The renowned public health activist from South Africa, Prof David Saunders, was impressed after visiting Idris and CAP: “You have set up a whole effective machinery for citizens to know and fight for their rights.”

Idris was far ahead of the curve on many issues. He started an anti-sugar campaign three decades ago when few knew the full extent of the dangers of excessive sugar intake. CAP took up the climate change issue long before governments recognised it as the biggest threat to the world’s survival.

The antibiotic resistance issue, now seen as the biggest global health problem, was taken up by CAP in the 1980s.

Twenty years ago, Idris became excited about the need to protect micro-organisms in the soil; two years ago, the FAO publicised its report on how crucial these micro-organisms are and how they are now being threatened.

Many laws have been changed or created because of Idris’ memoranda and discussions with various government ministers and officials. And many planned projects that he viewed as being wasteful or damaging to people’s interests or to the environment have been cancelled or modified.

For example, CAP successfully campaigned with other NGOs to save Penang Hill from a massive development project in the early 1990s.

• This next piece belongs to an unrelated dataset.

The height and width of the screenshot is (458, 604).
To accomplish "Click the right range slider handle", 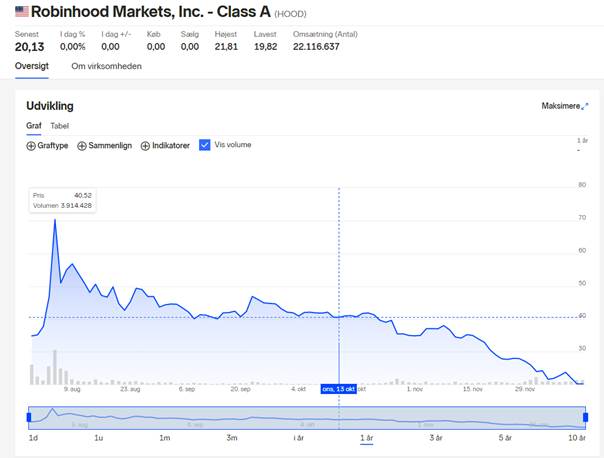I will 586,417.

Idris cared deeply for the poor and downtrodden. He got CAP and SAM to prioritise supporting the rights and welfare o fishermen, farmers and smallholders, estate and factory workers, squaters, land and house tenants, the natives of Sarawak, the Orang Asli, the foreign workers. And this started
decades before the “Bo”om 40%” or B40 became a popular term.

Idris was against the US-Malaysia free trade agreement negotiations (which were cancelled in the early 2000s), and the Trans-Pacific Partnership Agreement and its new form CPTPP (Comprehen­sive and Progressive Agreement for Trans-Pacific Partnership). In his view, these would cause Malaysia to give up many of its important present policies and compromise the country’s sovereignty. He met personally with the then International Trade Minister to press his points, and sent a series of letters and memos to numerous other ministers.

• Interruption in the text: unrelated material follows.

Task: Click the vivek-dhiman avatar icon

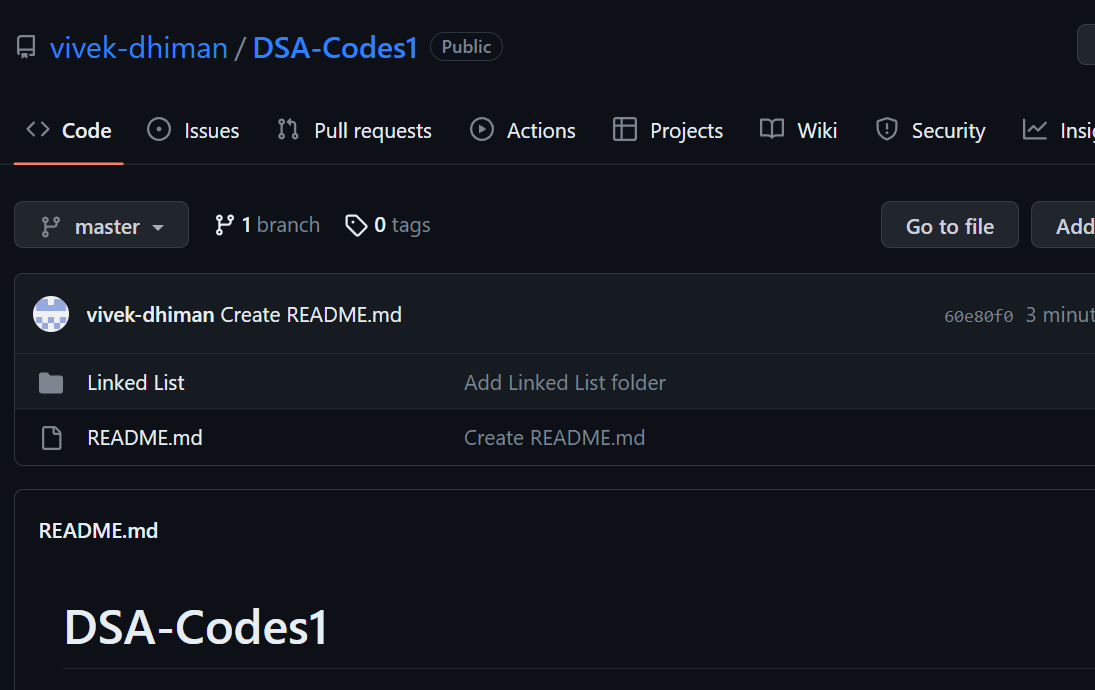Action: 51,315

His last big battle was against the RM45bil Penang transport master plan, which he was convinced would ruin Penang’s environment and way of life. In recent months, he personally led two protests, including one near the site of the planned three-islands reclamation project in South Penang.

Idris was a simple man, who always wore a white kurta (Indian-style long collarless shirt) and sarong. He was not one to chase after awards. The only two he accepted was the Tun Razak Award, and the International Islamic University’s inaugural Ibni Khaldun award last November (though he insisted the award be given to CAP and not himself).

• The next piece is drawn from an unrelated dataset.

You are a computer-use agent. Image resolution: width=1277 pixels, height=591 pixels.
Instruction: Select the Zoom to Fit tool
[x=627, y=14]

He was not one who rested on his laurels either. On the contrary. Despite so many achievements, Idris was always frustrated that there were so many injustices in the world, and that Mother Nature was facing the worst ever crisis. So he drove himself and others to continue the work started so long ago.

When I last met him at his Rose Avenue, George Town, home two Sundays ago, he was full of energy, reminding me to get CAP to take up all the many unresolved issues. Even after his death, his daughter Fatima told me her father, while in hospital, wanted her to convey to me to research why reducing food waste would also lower food prices.

I started by saying Idris was a force of nature. Such a force is someone who does not follow the normal ways of the world but charts his own way, creating a path that others follow. As for Nature, he had the rare gift of seeing the interconnectedness of things, and the central importance of protecting the environment.

Rest in peace, Mohamed Idris, one of the very finest sons Malaysia has ever produced, and a true champion of the rakyat’s interests and of the environment. Rest assured that many in the country and around the world will carry on the work you devoted your life to.